IL-19, a structurally distinct member of the IL-10 family with an α-helical configuration [26], has increasingly been implicated in metabolic disorders [29, 40]. In our study, IL-19 levels were significantly altered across all T2DM groups, irrespective of sex, consistently with prior reports [29, 40]. Patients with class I and III obesity exhibited marked elevations compared to both controls and normal-weight T2DM individuals (p < 0.001), suggesting a role not only in T2DM but also in the gradation of obesity [29, 40]. IL-19 has been associated with anti-inflammatory, antiatherogenic, and vasculoprotective effects, indicating potential clinical relevance [26,41-44]. However, these observations need confirmation in larger,well-characterized cohorts [41, 44]. IL-22 demonstrated a progressive increase across T2DM groups, with statistically significant elevations primarily in overweight and obese individuals, aligning with earlier findings [45-46]. These results support the view that IL-22 alone may not serve as a definitive biomarker for T2DM, and its levels appear largely independent of sex hormones [45-46]. IL-22 signals through a receptor complex comprising IL-22R1 and IL-10R2, the latter also shared by IL-10, IL-26, IL-28, and IL-29 [45]. When analyzed collectively, T2DM patients showed significant alterations in all three interleukins compared to controls, consistently with existing literature [22, 27, 47-48].

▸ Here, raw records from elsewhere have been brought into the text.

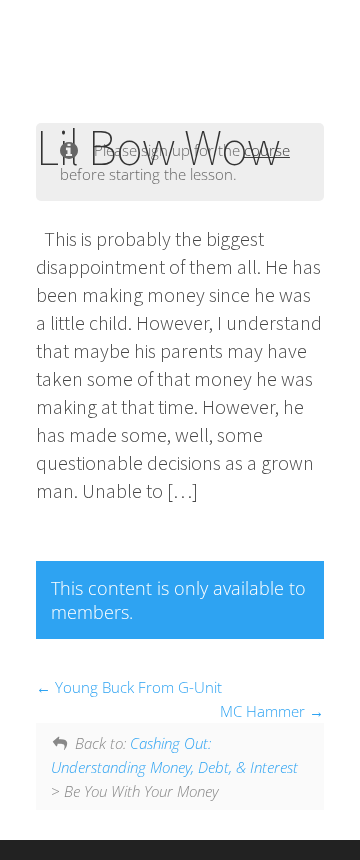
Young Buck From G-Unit (136, 687)
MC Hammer (264, 711)
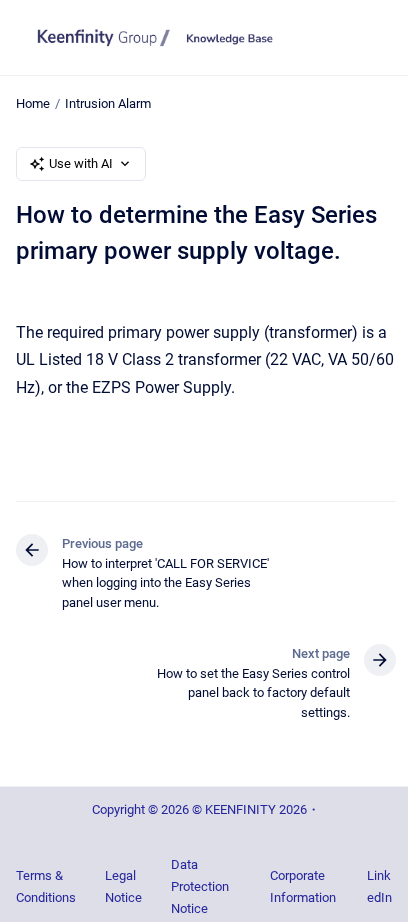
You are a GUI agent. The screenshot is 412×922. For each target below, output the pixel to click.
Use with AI (81, 163)
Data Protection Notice (200, 886)
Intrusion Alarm (108, 103)
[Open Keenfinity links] (382, 115)
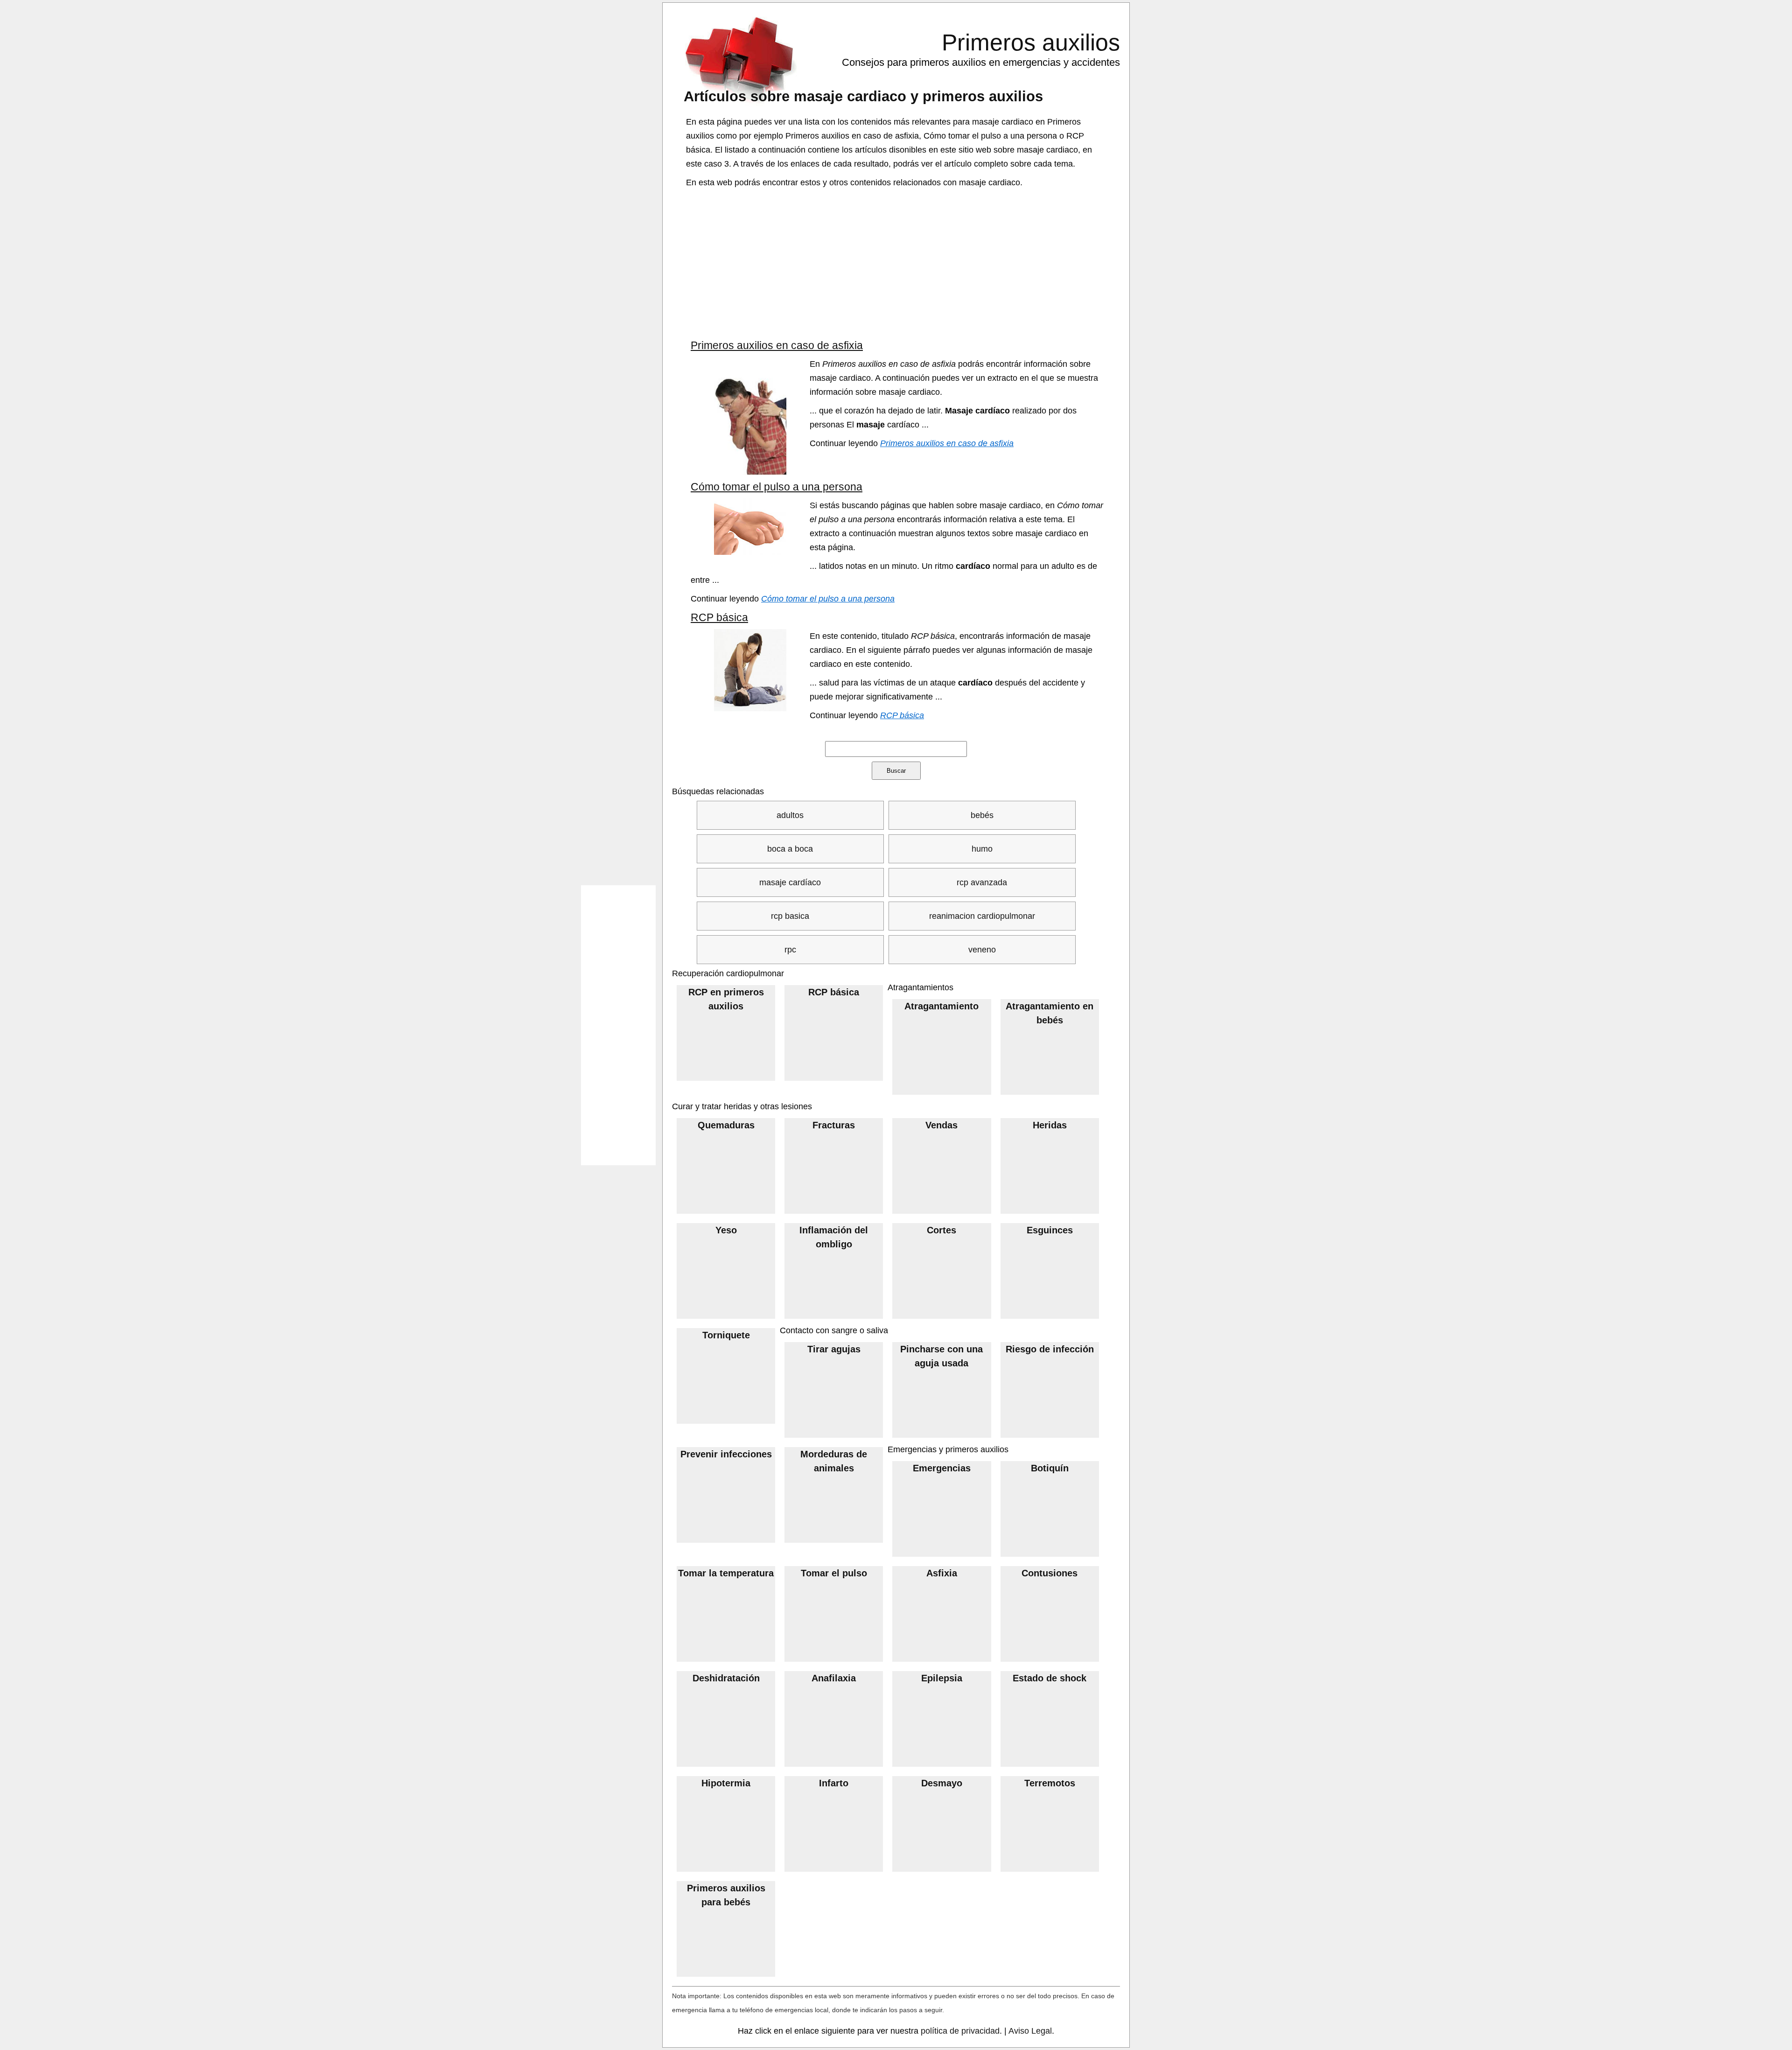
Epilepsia (941, 1678)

Previous studies have reported higher IL-22 levels and increased frequencies of IL-22-producing CD4+ T cells in insulin-resistant and obese individuals, although many of these studies are limited by small sample sizes and lack of replication [46, 49-50]. Experimental models suggest that IL-22 may mitigate oxidative and endoplasmic reticulum stress, and exogenous IL-22 has shown beneficial metabolic effects in animal studies [46, 51]. Unfortunately, human data remain limited. There is a clear need for carefully designed translational studies to better define the role of IL-22 in T2DM and to assess its potential as a therapeutic target.
Limitations
All the T2DM patients enrolled for this study belonged to one ethnic group which limits the generalizability of our results. Additional investigations using larger sample sizes in multiple ethnic groups are necessary to explore the IL-10 family’s role in the pathogenesis of T2DM and its potential therapeutic value. Another limitation of this study is the fact that our control group did not include a sub-group of obese participants without T2DM.
Conclusions
IL-10 levels were significantly reduced in both male and female normal-weight T2DM patients compared to controls. With increasing adiposity, males consistently showed lower IL-10 levels than females, while females in class I and III obesity groups exhibited relatively higher levels within comparable metabolic categories. IL-19 levels were significantly elevated across all T2DM groups, irrespective of sex, with a more pronounced increase in obese and severely obese patients compared to controls and normal-weight individuals, indicating a potential role in both T2DM and obesity.
IL-22 levels showed a progressive rise across T2DM groups, although significant changes were limited to overweight and obese categories, suggesting a stronger association with obesity rather than with T2DM per se.
Conflict of interest
None
Acknowledgments
The authors are thankful to the Deanship of Graduate Studies and Scientific Research at the University of Bisha for supporting this work through the Fast-Track Research Support Program.
Data availability statement
Data used in this study is available upon reasonable request.